遗忘比特，聚焦于令牌：面向大语言模型的语义信息理论 (Forget BIT, It is All about TOKEN: Towards Semantic Information Theory for LLMs)

Large language models (LLMs) have demonstrated remarkable capabilities in numerous real-world applications. While the vast majority of research conducted from an experimental perspective is progressing rapidly, it demands substantial computational power, data, and other resources. Therefore, how to open the black-box of LLMs from a theoretical standpoint has become a critical challenge. This paper takes the theory of rate-distortion function, directed information, and Granger causality as its starting point to investigate the information-theoretic principles behind LLMs, leading to the development of semantic information theory for LLMs, where the fundamental unit is token, rather than bits that lacks any semantic meaning. By defining the probabilistic model of LLMs, we discuss structure-agnostic information-theoretic measures, such as the directed rate-distortion function in pre-training, the directed rate-reward function in post-training, and the semantic information flow in inference phase. This paper also delves deeply into the theory of token-level semantic embedding and the information-theoretically optimal vectorization method. Thereafter, we propose a general definition of autoregression LLM, where the Transformer architecture and its performance such as ELBO, generalization error bound, memory capacity, and semantic information measures can be derived theoretically. Other architectures, such as Mamba/Mamba2 and LLaDA, are also discussed in our framework. Consequently, this paper provides a theoretical framework for understanding LLMs from the perspective of semantic information theory, which also offers the necessary theoretical tools for further in-depth research.

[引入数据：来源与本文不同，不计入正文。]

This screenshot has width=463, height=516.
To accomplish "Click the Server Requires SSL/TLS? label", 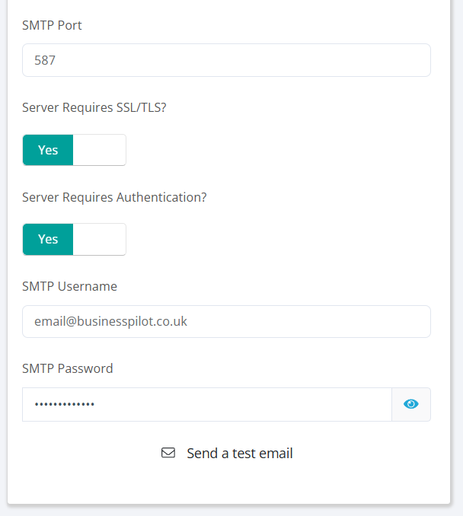I will click(x=94, y=107).
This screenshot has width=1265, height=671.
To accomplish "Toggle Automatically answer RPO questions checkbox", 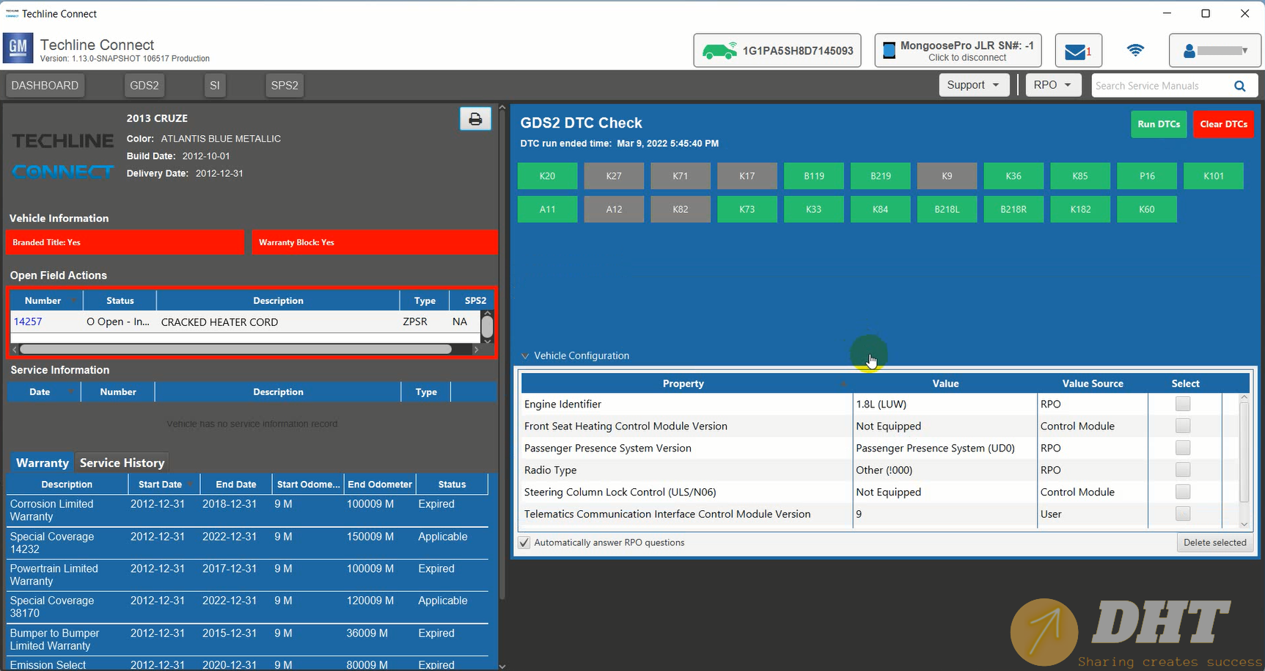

翻译：大语言模型（LLMs）在众多实际应用中展现出卓越的能力。尽管从实验视角开展的研究正迅速推进，但其需要大量的计算能力、数据及其他资源。因此，如何从理论层面揭开LLMs的黑箱已成为一个关键挑战。本文以率失真函数理论、定向信息与格兰杰因果性为出发点，探究LLMs背后的信息论原理，进而发展出面向LLMs的语义信息理论，其基本单元是令牌，而非缺乏任何语义含义的比特。通过定义LLMs的概率模型，我们讨论了结构无关的信息论度量，例如预训练中的定向率失真函数、后训练中的定向率奖励函数，以及推理阶段的语义信息流。本文还深入探讨了令牌级语义嵌入理论及信息论最优向量化方法。随后，我们提出了自回归LLM的一般定义，其中Transformer架构及其性能指标，如证据下界（ELBO）、泛化误差界、记忆容量和语义信息度量，均可从理论上推导得出。其他架构，如Mamba/Mamba2和LLaDA，也在我们的框架中得到讨论。因此，本文为从语义信息理论视角理解LLMs提供了一个理论框架，同时也为后续深入研究提供了必要的理论工具。